◆ **Извлечённый текст**
******

Впрочем, к фигуре генерала Алексеева мы еще вернемся. Прежде необходимо осознать, что российские масоны были до мозга костей «западниками». При этом они не только усматривали все свои общественные идеалы в Западной Европе, но и подчинялись тамошнему могучему масонству. Побывавший в масонстве Г. Я. Аронсон писал: «Русские масоны как бы светили заемным светом с Запада» (Николаевский Б. И., цит. изд., с. 151). И Россию они всецело мерили чисто «западными» мерками.

По свидетельству А. И. Гучкова, герои Февраля полагали, что «после того как дикая стихийная анархия, улица (имелись в виду февральские беспорядки в Петрограде. — В.К.), падет, после этого люди государственного опыта, государственного разума, вроде нас, будут призваны к власти. Очевидно, в воспоминание того, что… был 1848 год (то есть революция во Франции. — В.К.): рабочие свалили, а потом какие-то разумные люди устроили власть» («Вопросы истории», 1991, № 7, с. 204).

******

◆ **Предоставленный материал**
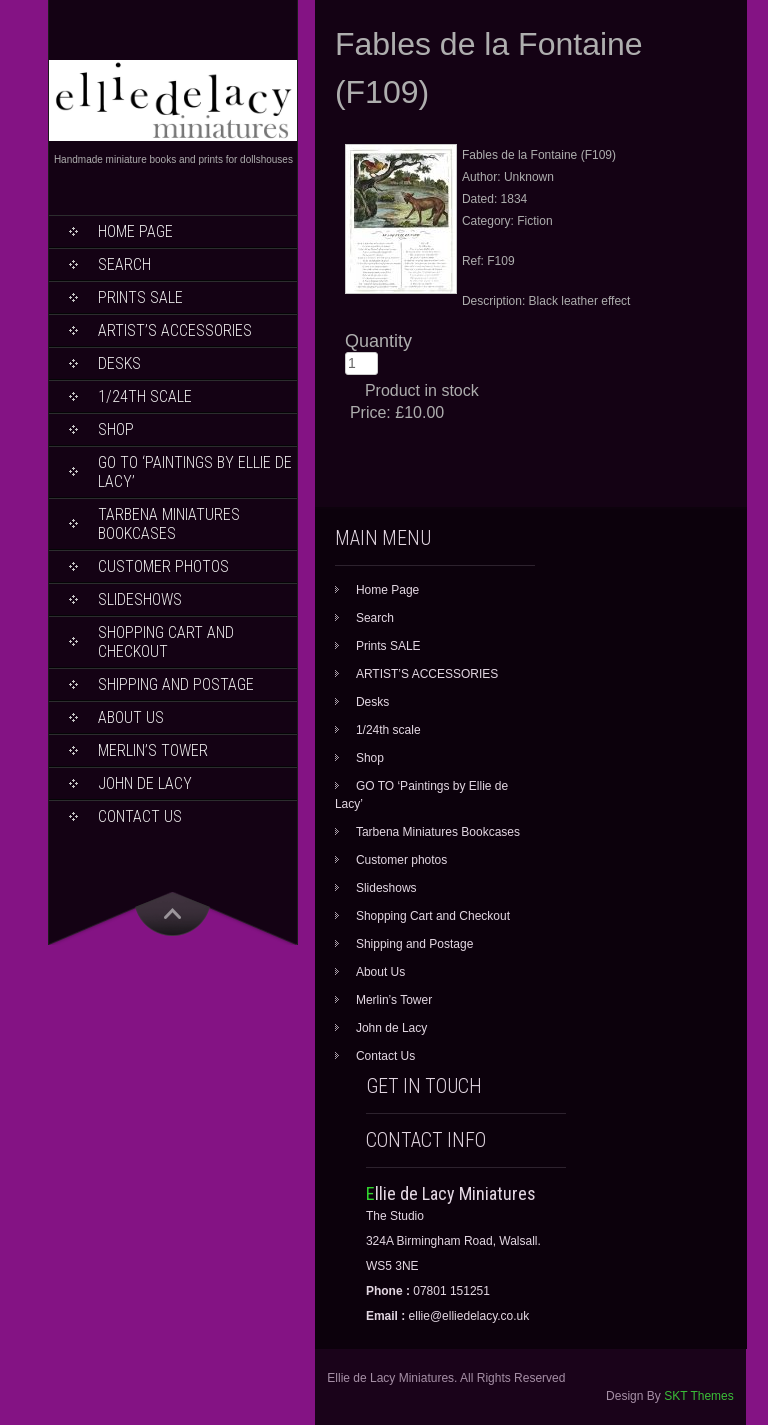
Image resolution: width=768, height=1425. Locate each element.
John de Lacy (145, 783)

******

◆ **Задания**
**A.** Ответьте по извлечённому тексту на вопросы, каждый ответ с новой строки и с той же пометкой:
(i) Кого в тексте называют до мозга костей «западниками»?
(ii) Чьи слова о том, что русские масоны «как бы светили заемным светом с Запада», приводятся в тексте?
(iii) Какой год, по свидетельству А. И. Гучкова, вспоминали герои Февраля?
**B.** Перескажите, пожалуйста, в виде списка абзац извлечённого текста, начинающийся словами «Впрочем, к фигуре генерала Алексеева», сохранив его основные факты.
Материал с извлечённым текстом никак не связан.

◆ **Ответы к заданиям**
**A.**
(i) Российских масонов.
(ii) Г. Я. Аронсона, который побывал в масонстве.
(iii) 1848 год, то есть год революции во Франции.

**B.**
- К фигуре генерала Алексеева текст ещё вернётся.
- Российские масоны были убеждёнными «западниками».
- Свои общественные идеалы они видели в Западной Европе и подчинялись тамошнему могучему масонству.
- Г. Я. Аронсон, побывавший в масонстве, писал, что русские масоны «как бы светили заемным светом с Запада» (цитируется по Б. И. Николаевскому, с. 151).
- Россию они мерили исключительно «западными» мерками.